Hélas ! la vie est arrangée de telle sorte que mon partage ne se compose que d’avantages négatifs où n’entre pas un seul bien réel. Opinion ! vanité ! voilà tout mon lot sur la terre, et c’est pour le conserver que je dois renoncer à l’amour, à la liberté, au bonheur.

Du moins, dit-elle en se relevant, on ne m’empêchera pas d’aimer.

Elle poursuivit sa route en tramant ce rêve d’aimer toujours Michel d’une affection idéale et tutélaire, de l’aider en toute occasion, d’unir au moins par l’esprit leurs deux existences. Qui l’empêcherait un jour d’adopter pour sien un des enfants de Michel ? Mais là son cœur se brisa et ses larmes coulèrent.

Elle se trouvait en ce moment à l’entrée du chemin creux, où déjà, il y avait près de trois mois, elle avait si longtemps et si amèrement pleuré. Elle se rappela le sentiment de mépris qui l’y avait saisie pour les fausses merveilles du luxe, en présence des richesses inépuisables de la nature, et s’asseyant encore sur une des belles pierres moussues, elle s’efforça de prendre une résolution avant de revoir Michel.

Réputation ou bonheur, tels sont les deux termes du choix fatal qu’elle doit faire.
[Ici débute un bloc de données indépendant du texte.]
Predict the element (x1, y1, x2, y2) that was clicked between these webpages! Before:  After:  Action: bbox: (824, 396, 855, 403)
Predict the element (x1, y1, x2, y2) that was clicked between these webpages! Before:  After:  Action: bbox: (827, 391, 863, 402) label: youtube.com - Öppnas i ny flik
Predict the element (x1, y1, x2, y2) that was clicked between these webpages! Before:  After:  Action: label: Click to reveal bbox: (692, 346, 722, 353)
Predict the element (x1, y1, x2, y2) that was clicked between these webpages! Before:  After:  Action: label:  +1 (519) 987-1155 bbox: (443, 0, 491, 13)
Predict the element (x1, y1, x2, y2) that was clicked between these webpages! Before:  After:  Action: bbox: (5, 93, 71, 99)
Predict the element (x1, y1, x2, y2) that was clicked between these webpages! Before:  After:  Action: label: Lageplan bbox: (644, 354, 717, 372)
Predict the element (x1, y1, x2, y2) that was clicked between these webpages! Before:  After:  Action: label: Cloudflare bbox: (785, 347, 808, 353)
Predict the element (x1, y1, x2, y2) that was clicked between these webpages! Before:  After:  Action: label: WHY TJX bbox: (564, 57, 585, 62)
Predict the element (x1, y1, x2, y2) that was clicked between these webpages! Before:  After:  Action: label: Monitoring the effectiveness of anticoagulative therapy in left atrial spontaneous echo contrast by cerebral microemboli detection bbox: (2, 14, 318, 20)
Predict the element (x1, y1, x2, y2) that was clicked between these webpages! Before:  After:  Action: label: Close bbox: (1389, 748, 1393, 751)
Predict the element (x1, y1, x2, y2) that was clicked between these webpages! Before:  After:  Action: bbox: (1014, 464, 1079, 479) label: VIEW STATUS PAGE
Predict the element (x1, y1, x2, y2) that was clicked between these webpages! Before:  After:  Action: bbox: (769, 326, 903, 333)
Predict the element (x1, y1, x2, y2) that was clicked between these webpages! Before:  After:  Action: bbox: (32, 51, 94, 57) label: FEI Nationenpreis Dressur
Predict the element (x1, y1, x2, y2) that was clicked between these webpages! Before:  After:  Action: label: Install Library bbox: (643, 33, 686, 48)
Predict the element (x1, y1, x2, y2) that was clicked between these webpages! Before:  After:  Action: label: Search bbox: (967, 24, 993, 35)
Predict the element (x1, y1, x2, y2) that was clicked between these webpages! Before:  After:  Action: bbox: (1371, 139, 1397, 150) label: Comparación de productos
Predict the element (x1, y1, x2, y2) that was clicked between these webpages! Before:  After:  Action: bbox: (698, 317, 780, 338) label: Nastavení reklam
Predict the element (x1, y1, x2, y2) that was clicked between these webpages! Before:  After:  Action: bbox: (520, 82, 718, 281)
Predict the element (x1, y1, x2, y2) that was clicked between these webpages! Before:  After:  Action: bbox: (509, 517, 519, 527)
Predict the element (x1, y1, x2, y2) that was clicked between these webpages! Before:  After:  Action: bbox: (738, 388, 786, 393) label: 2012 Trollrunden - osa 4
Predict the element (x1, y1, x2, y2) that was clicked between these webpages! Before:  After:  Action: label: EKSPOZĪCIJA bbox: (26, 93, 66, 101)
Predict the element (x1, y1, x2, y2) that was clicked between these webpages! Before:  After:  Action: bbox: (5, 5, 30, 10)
Mais le bonheur, que serait-ce ? Quelques heures furtives, remplies d’émotions pures et tendres, une année peut-être de charmantes rêveries, puis toujours enfin la séparation, les regrets. D’ailleurs, il ne s’agit pas seulement de Lucie. L’honneur de sa famille est attaché au sien. L’estime de ses parents, la paix du foyer, peut-elle renoncer à tout cela !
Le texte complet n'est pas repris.